* [The problem]
Start at the line with "The height and width of the screenshot is (988, 828)." in the records below, stop at the line with "This screenshot has height=585, width=820.", and return every line in that span exactly, the two end lines included.

++++ Exercise data

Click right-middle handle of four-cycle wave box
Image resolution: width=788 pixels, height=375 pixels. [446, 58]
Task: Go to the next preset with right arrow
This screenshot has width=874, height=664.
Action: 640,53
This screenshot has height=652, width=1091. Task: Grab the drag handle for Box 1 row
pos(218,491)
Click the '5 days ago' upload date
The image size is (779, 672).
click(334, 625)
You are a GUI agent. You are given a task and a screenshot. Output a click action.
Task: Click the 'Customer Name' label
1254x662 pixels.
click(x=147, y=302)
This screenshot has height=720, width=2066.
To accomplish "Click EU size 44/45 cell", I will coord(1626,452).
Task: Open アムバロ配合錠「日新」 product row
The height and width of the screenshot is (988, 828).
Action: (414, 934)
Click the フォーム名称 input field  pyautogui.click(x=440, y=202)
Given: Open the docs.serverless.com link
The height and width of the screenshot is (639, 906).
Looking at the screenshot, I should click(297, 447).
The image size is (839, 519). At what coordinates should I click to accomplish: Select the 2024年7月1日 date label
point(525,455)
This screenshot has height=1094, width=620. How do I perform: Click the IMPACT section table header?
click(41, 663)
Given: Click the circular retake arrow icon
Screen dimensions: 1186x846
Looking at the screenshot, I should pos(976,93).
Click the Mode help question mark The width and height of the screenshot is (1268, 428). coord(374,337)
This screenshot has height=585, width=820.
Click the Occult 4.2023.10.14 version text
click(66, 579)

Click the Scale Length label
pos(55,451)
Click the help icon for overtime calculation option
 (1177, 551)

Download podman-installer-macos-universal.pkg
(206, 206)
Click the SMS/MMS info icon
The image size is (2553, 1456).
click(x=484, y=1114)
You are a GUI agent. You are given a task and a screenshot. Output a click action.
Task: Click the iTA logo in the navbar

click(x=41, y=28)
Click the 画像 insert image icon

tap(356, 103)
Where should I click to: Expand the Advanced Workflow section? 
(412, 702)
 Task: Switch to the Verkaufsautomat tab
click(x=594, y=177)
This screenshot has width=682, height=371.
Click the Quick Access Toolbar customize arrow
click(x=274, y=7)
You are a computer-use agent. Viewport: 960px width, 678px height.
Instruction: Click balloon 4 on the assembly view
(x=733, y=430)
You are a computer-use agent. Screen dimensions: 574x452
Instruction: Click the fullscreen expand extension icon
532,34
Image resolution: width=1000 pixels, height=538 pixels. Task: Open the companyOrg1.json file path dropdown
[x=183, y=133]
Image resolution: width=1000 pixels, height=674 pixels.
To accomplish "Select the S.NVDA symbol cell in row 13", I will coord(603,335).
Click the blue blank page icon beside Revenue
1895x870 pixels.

++++++++

* [Written solution]
The height and width of the screenshot is (988, 828).
Action: (414, 934)
Click the フォーム名称 input field  pyautogui.click(x=440, y=202)
Given: Open the docs.serverless.com link
The height and width of the screenshot is (639, 906).
Looking at the screenshot, I should click(297, 447).
The image size is (839, 519). At what coordinates should I click to accomplish: Select the 2024年7月1日 date label
point(525,455)
This screenshot has height=1094, width=620. How do I perform: Click the IMPACT section table header?
click(41, 663)
Given: Click the circular retake arrow icon
Screen dimensions: 1186x846
Looking at the screenshot, I should pos(976,93).
Click the Mode help question mark The width and height of the screenshot is (1268, 428). coord(374,337)
This screenshot has height=585, width=820.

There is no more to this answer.